Leyva is hopeful about the future: He wants to get prosthetic legs, but with such a small amount of femur left, it’s not clear yet whether that will be possible. Leyva is unable to father children after the blast, and he will need to take testosterone for the rest of his life, he’s been told. But he said his injury won’t stop him from being a father. He and his wife are looking at the possibility of working with a sperm bank.

“Yeah, it’s a big downer, but there are ways around it,” he said. “There are still ways to have a kid. I was so excited when Raelynn was first pregnant; I wanted to be a dad so bad. Now I’m even more excited because I’m going to be home.”

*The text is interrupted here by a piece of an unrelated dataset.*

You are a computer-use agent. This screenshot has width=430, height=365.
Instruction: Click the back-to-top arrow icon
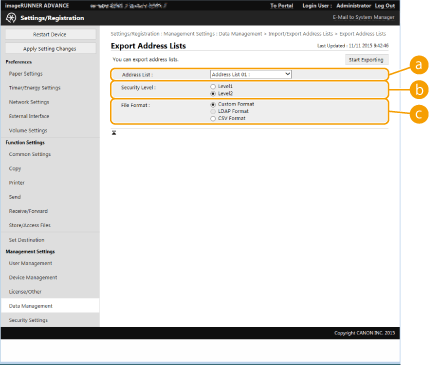(x=114, y=133)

He’s also excited about his future career plans. He’d like to help other wounded soldiers, perhaps as a case manager or representative.

“I’m still living my life to the fullest,” he said. “There’s no point in beating myself down about this.”

Like many of his fellow soldiers, Marines and other gravely wounded service members, he hopes his battlefield sacrifices don’t go unnoticed by a public that sometimes seems all too ready to move on from the horrors of war.

“We’re over there fighting for them to be over here living their lives,” he said. “I gave my limbs for this country. I did the unthinkable. I’m not asking for some golden toilet or something; I’m asking for some respect because I was over doing what I could to help this country.”